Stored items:

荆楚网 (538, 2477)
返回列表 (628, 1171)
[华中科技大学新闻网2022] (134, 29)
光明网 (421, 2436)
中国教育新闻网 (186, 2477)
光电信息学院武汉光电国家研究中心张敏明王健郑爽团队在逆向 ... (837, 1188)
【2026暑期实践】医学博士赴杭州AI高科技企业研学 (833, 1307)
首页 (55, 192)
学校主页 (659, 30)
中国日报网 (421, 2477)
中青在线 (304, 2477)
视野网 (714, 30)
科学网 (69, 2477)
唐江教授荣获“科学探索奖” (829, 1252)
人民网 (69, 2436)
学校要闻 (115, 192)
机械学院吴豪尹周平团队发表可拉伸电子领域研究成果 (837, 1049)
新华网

▶ _Task objective_
All records shown above are to be given again verbatim.

▶ _Final answer_
荆楚网 (538, 2477)
返回列表 (628, 1171)
[华中科技大学新闻网2022] (134, 29)
光明网 (421, 2436)
中国教育新闻网 (186, 2477)
光电信息学院武汉光电国家研究中心张敏明王健郑爽团队在逆向 ... (837, 1188)
【2026暑期实践】医学博士赴杭州AI高科技企业研学 (833, 1307)
首页 (55, 192)
学校主页 (659, 30)
中国日报网 (421, 2477)
中青在线 (304, 2477)
视野网 (714, 30)
科学网 (69, 2477)
唐江教授荣获“科学探索奖” (829, 1252)
人民网 (69, 2436)
学校要闻 (115, 192)
机械学院吴豪尹周平团队发表可拉伸电子领域研究成果 (837, 1049)
新华网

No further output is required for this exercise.